The current always decreased in developing this figure.

An additional experiment was conducted to determine the amount of time needed to allow the magnetic field within the dipole magnet to stabilize. This experiment was preformed to find the minimum amount of wait time needed to stabilize the dipole magnetic field. This was done by starting at either 0 or 130 amperes and waiting a specified time before increasing or decreasing to a desired magnetic field. This process was repeated several times waiting ten minutes, five minutes, and two minutes before changing the current. The process was repeated twenty five times for a two minute wait. Figure 2 shows the data from waiting two minutes falls on the hysteresis curve and has a linear fit close to the linear fit of the hysteresis curve. This means waiting at 0 or 130 amperes for two minutes is sufficient time to ensure accurate readings on the magnetic field probes.

Conclusion The Georgina project is ongoing due to equipment needs and further testing.
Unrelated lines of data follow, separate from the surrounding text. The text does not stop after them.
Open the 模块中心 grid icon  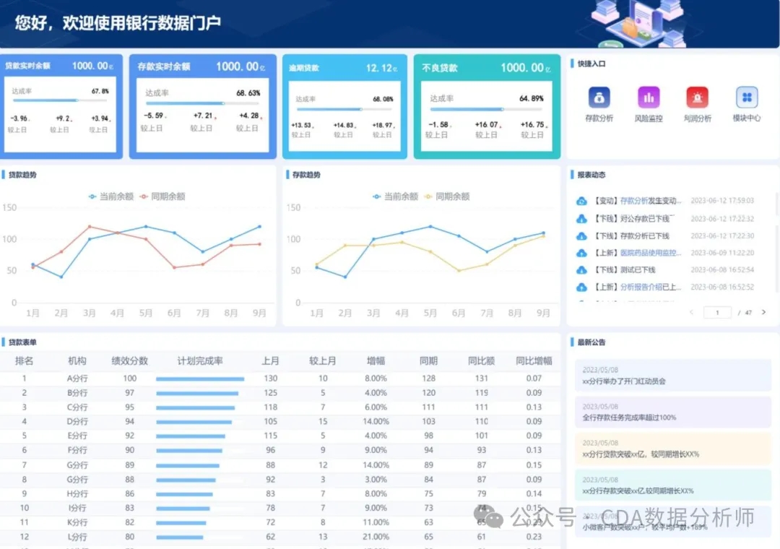(746, 98)
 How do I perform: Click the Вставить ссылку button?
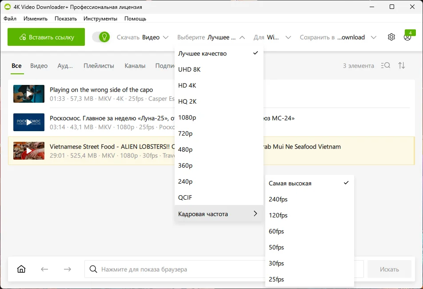(46, 37)
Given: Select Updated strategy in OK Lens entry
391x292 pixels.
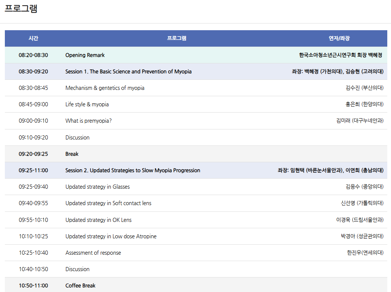Looking at the screenshot, I should pyautogui.click(x=98, y=220).
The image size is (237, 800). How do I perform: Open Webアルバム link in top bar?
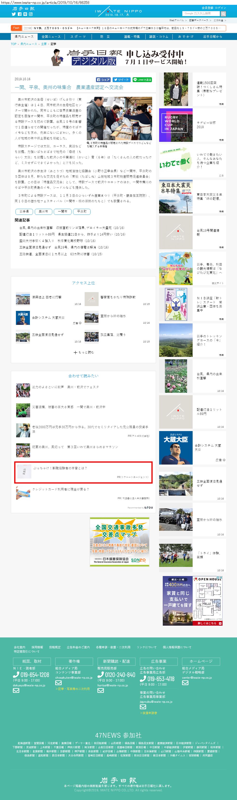pos(177,20)
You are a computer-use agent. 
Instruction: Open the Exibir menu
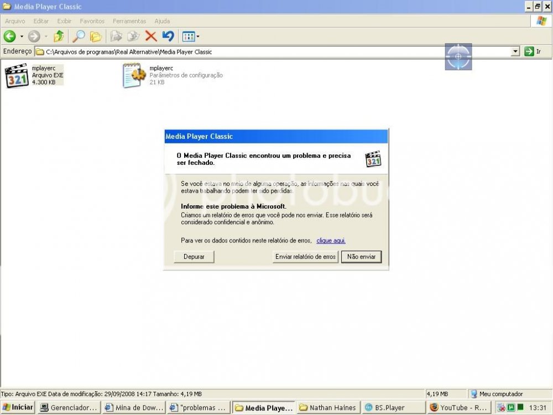(65, 21)
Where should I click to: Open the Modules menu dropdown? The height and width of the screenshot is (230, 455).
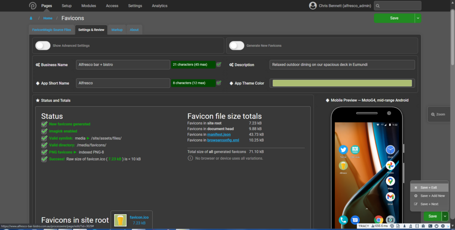pos(89,6)
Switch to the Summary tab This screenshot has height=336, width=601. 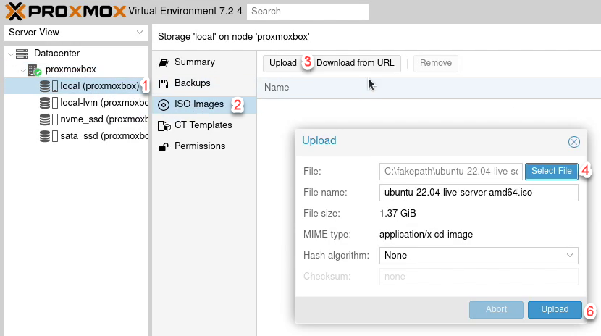click(194, 62)
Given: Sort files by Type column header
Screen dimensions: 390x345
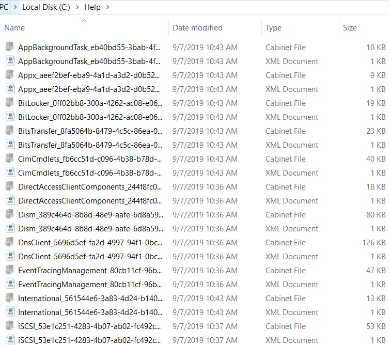Looking at the screenshot, I should pos(273,28).
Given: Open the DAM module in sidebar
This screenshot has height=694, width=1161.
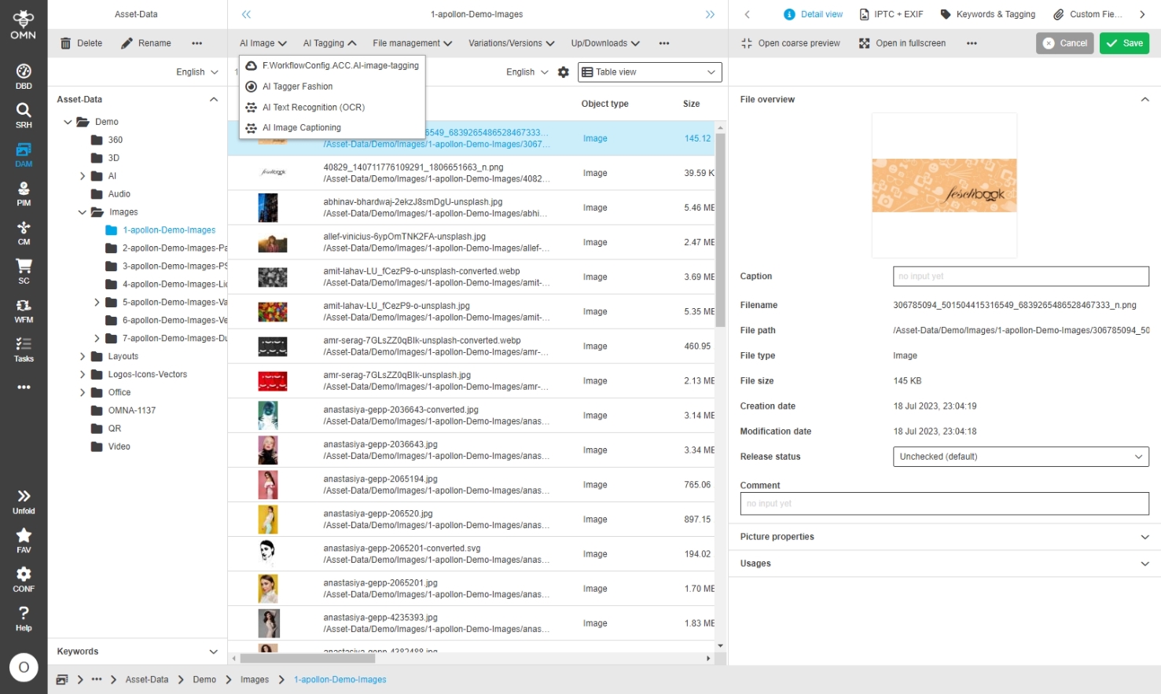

With the code written for Georgina however, the project only needs minor equipment assembling to begin experiments. St. George is also an ongoing project. Equipment malfunctions have slowed down the development of the project. However, with experimental evidence validating the use of a permanently fixed Hall probe and the hysteresis data on two of the dipole magnets, experiments can be conducted much quicker once the project is completed. Once the Georgina and St.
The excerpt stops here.